La sua carriera professionale inizia a soli 17 anni, quando viene notato da due scout della franchigia americana dei Seattle Mariners, con cui firma un contratto e disputa 5 stagioni in Rookie League (in particolare nella Lega estiva venezuelana, Arizona e Appalachian League) dove disputa 226 gare, sviluppandosi come prima base ed esterno, battendo .226, con .326 “on base” e .371 di “slugging”, frutto di 38 doppi, 5 tripli e 10 fuoricampo.

Dal 2014 gioca nella “Dutch Major League”, la massima serie dei Paesi Bassi, dove si sviluppa come battitore di media e di potenza e viene promosso “cleanup” (quarto in battuta). Nello stesso tempo si dimostra battitore estremamente disciplinato al piatto, collezionando più “basi gratuite” che strikeout. Per lui due ottime stagioni con UVV Utrecht e un esordio nella Lega con un impressionante .355 in battuta. Nel 2016 un ulteriore salto di qualità, con l'approdo alla forte e competitiva Amsterdam, con la quale conquista una storica coppa dei campioni, battendo in finale i padroni di casa del Rimini. Nel 2017 è il terzo miglior battitore di regular season (media .374 in 33 gare) e il miglior battitore della serie finale della Lega (media .500), vinta tuttavia dagli storici rivali del Neptunus Rotterdam.

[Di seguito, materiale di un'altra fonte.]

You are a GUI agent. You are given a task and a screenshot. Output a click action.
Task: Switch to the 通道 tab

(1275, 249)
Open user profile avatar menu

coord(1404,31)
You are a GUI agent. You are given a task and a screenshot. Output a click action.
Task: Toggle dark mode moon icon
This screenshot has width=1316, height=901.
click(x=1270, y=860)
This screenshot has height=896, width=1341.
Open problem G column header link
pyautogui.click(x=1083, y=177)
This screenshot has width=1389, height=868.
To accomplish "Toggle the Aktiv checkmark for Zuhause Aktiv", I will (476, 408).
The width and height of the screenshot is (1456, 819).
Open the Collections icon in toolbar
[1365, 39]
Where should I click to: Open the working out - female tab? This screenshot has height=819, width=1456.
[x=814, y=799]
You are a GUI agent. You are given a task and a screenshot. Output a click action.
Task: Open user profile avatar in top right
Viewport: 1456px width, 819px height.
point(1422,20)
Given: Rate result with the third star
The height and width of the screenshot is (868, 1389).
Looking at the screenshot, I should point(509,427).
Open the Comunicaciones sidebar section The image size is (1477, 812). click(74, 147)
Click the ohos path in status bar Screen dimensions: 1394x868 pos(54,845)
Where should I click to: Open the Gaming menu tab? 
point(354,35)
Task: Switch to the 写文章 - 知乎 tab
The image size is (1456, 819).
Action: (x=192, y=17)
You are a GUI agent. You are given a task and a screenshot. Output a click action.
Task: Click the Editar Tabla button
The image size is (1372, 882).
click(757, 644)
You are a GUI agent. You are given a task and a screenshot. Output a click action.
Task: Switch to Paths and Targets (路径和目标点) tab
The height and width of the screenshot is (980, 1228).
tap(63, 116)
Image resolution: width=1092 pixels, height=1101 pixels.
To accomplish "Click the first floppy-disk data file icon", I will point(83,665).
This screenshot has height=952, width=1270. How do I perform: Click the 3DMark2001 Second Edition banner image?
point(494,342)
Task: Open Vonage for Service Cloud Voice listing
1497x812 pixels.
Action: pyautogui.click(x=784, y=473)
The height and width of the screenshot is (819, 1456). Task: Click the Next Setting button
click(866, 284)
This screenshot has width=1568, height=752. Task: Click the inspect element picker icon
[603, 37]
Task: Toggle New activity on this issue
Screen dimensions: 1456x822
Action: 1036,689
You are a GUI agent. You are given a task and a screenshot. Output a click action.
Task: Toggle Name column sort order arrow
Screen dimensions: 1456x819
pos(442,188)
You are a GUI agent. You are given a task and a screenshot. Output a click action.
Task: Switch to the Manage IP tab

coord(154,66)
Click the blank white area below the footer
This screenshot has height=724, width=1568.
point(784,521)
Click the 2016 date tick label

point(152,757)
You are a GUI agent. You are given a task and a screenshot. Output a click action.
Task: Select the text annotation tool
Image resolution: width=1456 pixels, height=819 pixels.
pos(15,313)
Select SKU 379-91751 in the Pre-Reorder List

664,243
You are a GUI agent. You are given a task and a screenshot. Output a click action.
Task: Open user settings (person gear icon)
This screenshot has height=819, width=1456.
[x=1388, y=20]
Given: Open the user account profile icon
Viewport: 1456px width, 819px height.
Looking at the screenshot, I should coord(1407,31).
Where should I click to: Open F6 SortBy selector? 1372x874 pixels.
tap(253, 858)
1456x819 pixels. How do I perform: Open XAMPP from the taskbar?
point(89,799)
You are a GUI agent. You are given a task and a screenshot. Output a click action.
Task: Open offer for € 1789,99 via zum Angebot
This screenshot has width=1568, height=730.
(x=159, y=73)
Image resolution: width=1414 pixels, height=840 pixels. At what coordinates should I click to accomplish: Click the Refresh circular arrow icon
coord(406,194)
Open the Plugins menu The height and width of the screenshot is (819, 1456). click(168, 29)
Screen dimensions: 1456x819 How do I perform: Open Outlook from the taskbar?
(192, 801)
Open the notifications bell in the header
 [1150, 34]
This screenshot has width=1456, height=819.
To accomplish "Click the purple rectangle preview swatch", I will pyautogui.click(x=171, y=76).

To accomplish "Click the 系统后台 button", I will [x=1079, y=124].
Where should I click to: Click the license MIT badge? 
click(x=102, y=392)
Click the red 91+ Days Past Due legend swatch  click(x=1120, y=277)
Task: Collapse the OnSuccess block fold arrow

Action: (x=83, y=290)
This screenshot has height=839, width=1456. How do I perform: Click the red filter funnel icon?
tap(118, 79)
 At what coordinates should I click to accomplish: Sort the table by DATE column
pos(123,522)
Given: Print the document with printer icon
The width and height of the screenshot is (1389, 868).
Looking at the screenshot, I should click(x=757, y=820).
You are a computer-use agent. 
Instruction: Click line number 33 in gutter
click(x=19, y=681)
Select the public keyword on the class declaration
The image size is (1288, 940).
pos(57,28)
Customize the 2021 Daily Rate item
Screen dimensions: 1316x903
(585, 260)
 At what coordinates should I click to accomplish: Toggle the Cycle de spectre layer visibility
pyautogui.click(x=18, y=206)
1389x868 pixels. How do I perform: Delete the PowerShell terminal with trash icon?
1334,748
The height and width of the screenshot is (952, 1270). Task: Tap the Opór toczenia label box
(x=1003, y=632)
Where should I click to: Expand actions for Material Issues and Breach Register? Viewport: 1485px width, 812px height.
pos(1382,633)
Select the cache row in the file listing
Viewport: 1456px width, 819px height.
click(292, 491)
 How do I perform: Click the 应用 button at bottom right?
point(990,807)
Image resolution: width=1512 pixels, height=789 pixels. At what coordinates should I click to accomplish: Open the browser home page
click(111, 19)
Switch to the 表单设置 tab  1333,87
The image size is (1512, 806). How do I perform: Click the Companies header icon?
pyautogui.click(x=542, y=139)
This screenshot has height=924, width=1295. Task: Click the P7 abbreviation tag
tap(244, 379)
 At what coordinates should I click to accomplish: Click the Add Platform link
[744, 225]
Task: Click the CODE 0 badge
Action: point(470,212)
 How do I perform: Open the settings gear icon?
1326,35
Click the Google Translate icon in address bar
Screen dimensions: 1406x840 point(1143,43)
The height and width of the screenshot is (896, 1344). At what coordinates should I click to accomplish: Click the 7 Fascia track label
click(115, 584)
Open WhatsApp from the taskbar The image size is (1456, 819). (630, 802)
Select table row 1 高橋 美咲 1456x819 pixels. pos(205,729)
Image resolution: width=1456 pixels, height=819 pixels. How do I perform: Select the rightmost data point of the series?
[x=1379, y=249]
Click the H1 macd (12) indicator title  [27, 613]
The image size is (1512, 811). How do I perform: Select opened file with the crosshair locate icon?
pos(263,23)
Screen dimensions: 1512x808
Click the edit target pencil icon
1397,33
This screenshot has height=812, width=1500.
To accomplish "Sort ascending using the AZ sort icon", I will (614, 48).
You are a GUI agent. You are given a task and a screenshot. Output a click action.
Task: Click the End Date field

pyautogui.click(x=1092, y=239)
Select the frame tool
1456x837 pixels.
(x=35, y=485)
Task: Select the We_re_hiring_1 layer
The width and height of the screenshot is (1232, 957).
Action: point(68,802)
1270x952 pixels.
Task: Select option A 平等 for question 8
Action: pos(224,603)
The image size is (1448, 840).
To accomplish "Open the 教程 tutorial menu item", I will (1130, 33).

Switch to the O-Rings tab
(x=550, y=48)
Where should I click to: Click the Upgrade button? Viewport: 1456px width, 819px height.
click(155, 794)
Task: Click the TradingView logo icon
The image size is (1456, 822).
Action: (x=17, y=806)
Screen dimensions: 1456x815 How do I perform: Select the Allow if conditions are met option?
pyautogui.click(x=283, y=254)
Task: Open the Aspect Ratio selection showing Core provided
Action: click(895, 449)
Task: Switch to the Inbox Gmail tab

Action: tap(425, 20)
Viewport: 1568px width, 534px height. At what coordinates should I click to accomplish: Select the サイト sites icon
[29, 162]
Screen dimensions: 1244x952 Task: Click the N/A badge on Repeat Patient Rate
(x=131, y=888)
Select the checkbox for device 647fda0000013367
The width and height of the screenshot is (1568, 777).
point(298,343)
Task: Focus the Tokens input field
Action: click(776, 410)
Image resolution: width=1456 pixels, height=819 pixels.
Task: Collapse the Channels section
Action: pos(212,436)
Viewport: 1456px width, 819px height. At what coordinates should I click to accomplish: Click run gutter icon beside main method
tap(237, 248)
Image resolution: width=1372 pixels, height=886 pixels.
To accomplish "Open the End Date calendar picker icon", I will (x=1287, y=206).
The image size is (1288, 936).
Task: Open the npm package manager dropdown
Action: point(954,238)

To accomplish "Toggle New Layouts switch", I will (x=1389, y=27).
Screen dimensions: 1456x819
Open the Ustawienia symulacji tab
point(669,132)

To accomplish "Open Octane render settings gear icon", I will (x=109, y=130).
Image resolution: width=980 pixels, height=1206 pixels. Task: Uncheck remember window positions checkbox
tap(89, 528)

Nel 2018 accetta la sfida per dimostrare il proprio valore anche nel campionato italiano, entrando in una squadra “stellare”, nella quale si troverà a fianco di giocatori del calibro di Rivero, Marval, Mazzanti, Flores, Vaglio, Gouvea, Garcia, Martinez e tanti altri, compreso il connazionale Moesquit che si aggiungerà in corso d'opera. La Fortitudo gira a mille e il 5 settembre, dopo quattro appassionanti gare contro il Parma, si aggiudica (3 a 1) le Italian Baseball Series e porta a casa l'undicesimo scudetto. Circa tre mesi prima invece i biancoblu si erano dovuti arrendere in semifinale di European Champions League a Rotterdam, sconfitti dal Rimini. In campionato (regular season, semifinale, finale) Lampe disputa 30 gare, alternandosi prevalentemente nei ruoli di esterno centro e sinistro, chiudendo le sue statistiche con media battuta .315, “on base” .423, “slugging” .491, frutto di 5 doppi, un triplo e 4 fuoricampo, con 19 RBI, 20 basi ball, 25 strikeout e 5 basi rubate, portando un contributo importante al successo finale.

Nel 2019, per impegni personali, Lampe rientra in Olanda e torna a vestire la casacca dei Pirates, con i quali disputa le ultime tre stagioni, mantenendo le medie storiche, rispettivamente .382/.333/.354 in battuta, .479/.438/.476 “on base”, .618/.591/.518 “slugging”(solo regular season) e contribuisce alla conquista degli scudetti del 2019 e 2021, spezzando il dominio dei Neptunus.

Riportare al successo la Fortitudo Baseball è il nuovo obiettivo dell'olandese nell'anno del ritorno sotto le Due Torri.

Nella foto, Lampe sorride (Lorenzo Bellocchio).